Global Science Report is a feature from the Center for the Study of Science, where we highlight one or two important new items in the scientific literature or the popular media. For broader and more technical perspectives, consult our monthly “Current Wisdom.”
The United Nations’ Intergovernmental Panel on Climate Change (IPCC) is meeting in Japan this week to finalize the second part of its latest compendium on climate change.
The first part, the Working Group I report, focused on the physical science of climate change. The main findings of that report, released last fall, have been widely panned for not telling the truth about how the latest science is stacking up in support of modest rather than alarming climate change.
The second part, making the news this week, is from the IPCC’s Working Group II and focuses on the effects of climate change.

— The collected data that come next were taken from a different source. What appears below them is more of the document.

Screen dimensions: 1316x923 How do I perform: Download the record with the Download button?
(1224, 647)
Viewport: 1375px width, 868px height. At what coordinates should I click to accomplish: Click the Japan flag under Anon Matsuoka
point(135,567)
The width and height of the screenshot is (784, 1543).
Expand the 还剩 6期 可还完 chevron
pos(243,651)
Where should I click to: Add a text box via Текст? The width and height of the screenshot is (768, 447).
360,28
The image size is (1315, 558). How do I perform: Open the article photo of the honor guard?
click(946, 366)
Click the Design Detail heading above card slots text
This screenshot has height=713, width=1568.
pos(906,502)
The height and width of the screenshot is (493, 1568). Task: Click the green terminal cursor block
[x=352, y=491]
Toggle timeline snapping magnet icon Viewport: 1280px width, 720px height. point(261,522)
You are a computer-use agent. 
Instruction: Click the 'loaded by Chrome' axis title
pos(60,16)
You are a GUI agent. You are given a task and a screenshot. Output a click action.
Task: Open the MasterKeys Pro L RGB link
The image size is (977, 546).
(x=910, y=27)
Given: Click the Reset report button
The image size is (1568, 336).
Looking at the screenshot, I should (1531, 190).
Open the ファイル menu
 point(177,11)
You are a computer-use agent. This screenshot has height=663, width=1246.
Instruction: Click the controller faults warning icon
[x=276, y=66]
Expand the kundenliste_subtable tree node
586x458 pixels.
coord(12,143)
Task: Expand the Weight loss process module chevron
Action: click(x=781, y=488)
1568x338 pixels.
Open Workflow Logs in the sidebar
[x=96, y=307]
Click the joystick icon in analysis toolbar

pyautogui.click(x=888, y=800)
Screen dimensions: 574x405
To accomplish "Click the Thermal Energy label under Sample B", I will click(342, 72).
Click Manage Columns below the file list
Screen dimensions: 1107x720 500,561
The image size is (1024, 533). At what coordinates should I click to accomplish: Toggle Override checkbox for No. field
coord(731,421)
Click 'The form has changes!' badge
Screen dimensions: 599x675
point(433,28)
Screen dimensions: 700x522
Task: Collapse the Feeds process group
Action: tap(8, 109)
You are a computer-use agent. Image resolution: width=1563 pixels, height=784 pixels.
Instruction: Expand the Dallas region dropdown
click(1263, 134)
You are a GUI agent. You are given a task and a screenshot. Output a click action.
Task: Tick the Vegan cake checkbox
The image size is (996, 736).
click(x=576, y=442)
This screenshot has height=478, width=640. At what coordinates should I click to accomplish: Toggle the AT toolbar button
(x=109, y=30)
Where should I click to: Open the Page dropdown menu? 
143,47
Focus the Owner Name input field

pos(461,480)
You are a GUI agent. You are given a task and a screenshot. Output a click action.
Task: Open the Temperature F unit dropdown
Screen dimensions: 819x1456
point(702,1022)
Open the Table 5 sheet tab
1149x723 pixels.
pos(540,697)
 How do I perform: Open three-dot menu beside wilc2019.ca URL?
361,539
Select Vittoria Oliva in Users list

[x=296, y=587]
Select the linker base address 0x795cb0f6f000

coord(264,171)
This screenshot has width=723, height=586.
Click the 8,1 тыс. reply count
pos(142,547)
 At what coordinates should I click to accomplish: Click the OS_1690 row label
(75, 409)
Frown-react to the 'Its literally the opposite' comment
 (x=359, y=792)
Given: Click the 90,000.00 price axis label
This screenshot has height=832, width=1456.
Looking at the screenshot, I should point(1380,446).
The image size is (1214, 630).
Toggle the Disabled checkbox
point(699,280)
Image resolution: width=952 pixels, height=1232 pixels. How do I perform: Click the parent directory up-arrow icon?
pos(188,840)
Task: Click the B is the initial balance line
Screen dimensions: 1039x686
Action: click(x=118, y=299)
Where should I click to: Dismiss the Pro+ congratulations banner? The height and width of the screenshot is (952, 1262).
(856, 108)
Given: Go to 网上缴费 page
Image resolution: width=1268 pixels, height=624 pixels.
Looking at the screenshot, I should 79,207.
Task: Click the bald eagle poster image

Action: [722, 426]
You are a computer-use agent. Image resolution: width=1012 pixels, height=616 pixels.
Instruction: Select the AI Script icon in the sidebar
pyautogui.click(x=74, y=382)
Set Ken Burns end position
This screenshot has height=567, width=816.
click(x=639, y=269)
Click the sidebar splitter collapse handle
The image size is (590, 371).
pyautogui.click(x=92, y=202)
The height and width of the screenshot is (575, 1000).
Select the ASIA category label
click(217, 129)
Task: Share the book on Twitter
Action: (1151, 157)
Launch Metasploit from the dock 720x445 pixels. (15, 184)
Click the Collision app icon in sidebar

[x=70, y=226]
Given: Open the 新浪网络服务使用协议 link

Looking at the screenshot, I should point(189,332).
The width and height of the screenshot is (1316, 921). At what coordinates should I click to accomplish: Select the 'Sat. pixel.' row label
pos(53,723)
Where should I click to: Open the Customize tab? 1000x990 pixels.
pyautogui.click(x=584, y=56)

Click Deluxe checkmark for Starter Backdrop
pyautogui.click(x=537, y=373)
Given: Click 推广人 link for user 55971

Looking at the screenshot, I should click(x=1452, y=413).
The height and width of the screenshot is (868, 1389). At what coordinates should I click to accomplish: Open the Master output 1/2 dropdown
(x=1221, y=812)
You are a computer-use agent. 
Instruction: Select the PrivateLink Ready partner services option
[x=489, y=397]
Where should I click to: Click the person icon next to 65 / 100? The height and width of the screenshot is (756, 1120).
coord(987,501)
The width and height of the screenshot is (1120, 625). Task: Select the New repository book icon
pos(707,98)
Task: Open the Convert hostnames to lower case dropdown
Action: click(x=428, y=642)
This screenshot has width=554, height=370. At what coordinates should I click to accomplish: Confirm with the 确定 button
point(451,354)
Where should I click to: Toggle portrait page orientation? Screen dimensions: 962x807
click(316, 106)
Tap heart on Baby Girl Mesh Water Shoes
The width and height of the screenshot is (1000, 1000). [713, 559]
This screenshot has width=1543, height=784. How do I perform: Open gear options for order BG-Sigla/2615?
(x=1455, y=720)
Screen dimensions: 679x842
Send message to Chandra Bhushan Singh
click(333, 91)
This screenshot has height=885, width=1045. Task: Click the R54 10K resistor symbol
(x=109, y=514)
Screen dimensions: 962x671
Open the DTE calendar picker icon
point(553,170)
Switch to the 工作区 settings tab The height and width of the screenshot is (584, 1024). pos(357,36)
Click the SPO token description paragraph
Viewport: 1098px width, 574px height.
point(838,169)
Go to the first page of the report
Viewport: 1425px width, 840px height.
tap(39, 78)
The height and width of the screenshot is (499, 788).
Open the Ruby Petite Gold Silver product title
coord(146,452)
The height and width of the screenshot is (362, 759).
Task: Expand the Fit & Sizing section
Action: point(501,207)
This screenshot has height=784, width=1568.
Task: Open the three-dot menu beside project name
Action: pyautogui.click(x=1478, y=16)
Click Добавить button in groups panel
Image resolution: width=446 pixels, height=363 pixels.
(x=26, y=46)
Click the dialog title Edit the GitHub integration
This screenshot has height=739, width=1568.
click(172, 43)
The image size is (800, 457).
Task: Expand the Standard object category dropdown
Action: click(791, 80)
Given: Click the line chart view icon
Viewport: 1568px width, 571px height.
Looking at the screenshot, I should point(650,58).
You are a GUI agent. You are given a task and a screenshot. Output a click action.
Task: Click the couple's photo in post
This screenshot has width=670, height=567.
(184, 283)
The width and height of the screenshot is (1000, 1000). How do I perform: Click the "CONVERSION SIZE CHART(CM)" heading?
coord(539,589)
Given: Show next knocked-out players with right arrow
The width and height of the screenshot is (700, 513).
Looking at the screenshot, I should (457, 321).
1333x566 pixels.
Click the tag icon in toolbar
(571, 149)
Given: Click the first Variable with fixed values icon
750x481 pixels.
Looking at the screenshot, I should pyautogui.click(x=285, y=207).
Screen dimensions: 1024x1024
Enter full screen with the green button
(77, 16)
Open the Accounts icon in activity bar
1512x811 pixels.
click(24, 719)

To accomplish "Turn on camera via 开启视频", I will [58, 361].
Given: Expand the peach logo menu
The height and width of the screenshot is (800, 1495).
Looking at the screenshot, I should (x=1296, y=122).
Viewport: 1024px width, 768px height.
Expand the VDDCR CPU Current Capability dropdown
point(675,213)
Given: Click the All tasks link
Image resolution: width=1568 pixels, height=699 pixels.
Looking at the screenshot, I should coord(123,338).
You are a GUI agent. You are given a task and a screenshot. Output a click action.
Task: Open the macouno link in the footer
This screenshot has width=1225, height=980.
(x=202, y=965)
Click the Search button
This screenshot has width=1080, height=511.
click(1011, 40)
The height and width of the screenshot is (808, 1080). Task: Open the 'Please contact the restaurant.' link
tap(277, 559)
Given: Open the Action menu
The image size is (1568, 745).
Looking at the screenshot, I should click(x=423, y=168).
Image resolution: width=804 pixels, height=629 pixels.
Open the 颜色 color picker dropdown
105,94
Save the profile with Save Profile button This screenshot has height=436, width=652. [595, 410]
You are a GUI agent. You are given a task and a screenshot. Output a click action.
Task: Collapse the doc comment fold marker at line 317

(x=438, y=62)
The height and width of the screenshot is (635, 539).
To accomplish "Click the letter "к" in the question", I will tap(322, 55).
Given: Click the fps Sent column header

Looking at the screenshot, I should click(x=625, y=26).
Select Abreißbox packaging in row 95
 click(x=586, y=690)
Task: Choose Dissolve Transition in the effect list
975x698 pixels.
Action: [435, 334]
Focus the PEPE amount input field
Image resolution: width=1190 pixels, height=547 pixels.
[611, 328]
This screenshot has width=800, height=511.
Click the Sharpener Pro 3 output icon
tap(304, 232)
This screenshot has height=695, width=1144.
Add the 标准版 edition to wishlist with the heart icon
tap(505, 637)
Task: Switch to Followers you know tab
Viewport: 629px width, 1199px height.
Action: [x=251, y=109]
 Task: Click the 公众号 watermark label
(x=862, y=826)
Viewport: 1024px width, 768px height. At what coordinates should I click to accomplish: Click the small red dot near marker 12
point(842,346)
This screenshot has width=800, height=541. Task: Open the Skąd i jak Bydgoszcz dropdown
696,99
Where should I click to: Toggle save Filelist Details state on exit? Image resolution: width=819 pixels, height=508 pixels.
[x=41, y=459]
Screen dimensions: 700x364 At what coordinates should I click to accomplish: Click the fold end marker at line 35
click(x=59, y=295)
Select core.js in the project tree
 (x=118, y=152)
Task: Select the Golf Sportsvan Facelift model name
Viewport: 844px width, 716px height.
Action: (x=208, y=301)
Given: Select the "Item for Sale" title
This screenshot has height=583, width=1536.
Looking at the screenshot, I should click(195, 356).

In an interesting piece in a blog hosted by the United Kingdom’s The Telegraph, Andrew Lilico reports that if leaked drafts are to be trusted, the new report will mark a “formal moving on of the debate from the past, futile focus upon “mitigation” to a new debate about resilience and adaptation.”
We can only wonder what took them so long to realize this—something that we have been saying from virtually day one of this whole global warming thing.
That is not to say that the new IPCC report won’t proclaim that a whole lot of bad things are going to happen as a result of climate change. It most assuredly will say that. But, as we last reported, much of that concern is overblown hype.